Task objective
List every line in the items below that contains the string "accomplish".

Data lines

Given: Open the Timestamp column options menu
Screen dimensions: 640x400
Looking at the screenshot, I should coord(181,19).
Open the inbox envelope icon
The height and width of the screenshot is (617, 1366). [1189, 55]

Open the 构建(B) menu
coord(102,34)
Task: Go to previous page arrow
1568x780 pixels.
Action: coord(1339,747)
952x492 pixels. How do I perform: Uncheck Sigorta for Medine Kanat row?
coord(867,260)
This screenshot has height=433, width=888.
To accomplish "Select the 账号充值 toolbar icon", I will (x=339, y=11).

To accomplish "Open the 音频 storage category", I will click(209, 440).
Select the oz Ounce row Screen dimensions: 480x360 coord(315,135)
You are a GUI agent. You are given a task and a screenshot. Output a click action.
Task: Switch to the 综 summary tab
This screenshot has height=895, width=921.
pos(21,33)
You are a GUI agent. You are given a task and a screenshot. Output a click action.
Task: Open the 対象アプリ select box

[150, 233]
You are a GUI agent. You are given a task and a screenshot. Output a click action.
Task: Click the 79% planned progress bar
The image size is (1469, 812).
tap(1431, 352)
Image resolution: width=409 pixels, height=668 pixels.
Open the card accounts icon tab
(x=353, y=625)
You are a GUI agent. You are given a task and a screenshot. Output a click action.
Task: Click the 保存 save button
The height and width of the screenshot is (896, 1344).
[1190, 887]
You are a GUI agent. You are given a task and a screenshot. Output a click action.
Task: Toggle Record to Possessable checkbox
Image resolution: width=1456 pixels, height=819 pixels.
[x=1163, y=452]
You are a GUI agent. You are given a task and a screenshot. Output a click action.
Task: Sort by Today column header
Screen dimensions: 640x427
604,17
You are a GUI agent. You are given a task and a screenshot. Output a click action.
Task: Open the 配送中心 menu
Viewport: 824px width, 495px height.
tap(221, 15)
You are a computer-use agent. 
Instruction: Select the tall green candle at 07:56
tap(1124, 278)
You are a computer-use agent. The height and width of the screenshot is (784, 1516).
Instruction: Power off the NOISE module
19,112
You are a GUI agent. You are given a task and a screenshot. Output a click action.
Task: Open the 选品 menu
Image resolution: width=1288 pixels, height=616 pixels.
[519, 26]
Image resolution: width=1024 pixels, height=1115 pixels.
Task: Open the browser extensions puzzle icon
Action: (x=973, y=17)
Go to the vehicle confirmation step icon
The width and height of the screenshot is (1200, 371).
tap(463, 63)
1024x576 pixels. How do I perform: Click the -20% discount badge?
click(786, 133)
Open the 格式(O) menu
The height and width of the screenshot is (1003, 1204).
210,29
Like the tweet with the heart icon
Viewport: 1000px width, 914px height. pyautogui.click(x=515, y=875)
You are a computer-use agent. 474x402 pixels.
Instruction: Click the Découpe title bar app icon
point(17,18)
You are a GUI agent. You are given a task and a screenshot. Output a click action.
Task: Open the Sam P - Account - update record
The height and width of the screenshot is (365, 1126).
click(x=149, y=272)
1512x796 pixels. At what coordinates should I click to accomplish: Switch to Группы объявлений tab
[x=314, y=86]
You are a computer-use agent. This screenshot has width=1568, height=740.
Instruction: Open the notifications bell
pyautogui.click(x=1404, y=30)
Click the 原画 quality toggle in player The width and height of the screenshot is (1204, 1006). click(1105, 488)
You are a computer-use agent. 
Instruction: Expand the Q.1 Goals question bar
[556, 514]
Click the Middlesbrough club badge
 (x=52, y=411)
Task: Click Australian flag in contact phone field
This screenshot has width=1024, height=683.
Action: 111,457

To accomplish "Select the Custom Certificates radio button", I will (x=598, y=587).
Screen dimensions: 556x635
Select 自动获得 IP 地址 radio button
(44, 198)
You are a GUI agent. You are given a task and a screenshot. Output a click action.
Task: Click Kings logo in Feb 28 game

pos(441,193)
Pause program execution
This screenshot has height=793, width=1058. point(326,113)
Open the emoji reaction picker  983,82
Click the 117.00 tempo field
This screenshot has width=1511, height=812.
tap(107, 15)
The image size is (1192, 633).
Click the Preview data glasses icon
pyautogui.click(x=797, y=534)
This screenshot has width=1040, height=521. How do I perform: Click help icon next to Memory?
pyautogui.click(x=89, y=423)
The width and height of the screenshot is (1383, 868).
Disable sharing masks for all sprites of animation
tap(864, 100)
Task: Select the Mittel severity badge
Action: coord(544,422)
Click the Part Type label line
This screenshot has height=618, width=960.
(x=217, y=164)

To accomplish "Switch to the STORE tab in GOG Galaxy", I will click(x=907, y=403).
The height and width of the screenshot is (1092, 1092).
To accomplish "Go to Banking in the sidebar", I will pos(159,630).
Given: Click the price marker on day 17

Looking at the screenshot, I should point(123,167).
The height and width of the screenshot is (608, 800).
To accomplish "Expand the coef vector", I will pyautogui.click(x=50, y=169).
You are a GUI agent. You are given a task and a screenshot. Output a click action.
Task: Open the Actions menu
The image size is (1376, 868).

Response to this task
To accomplish "Select the 账号充值 toolbar icon", I will (x=339, y=11).
To accomplish "Open the 音频 storage category", I will click(209, 440).
1512x796 pixels. At what coordinates should I click to accomplish: Switch to Группы объявлений tab
To accomplish "Select the Custom Certificates radio button", I will (x=598, y=587).
To accomplish "Switch to the STORE tab in GOG Galaxy", I will click(x=907, y=403).
To accomplish "Go to Banking in the sidebar", I will pos(159,630).
To accomplish "Expand the coef vector", I will pyautogui.click(x=50, y=169).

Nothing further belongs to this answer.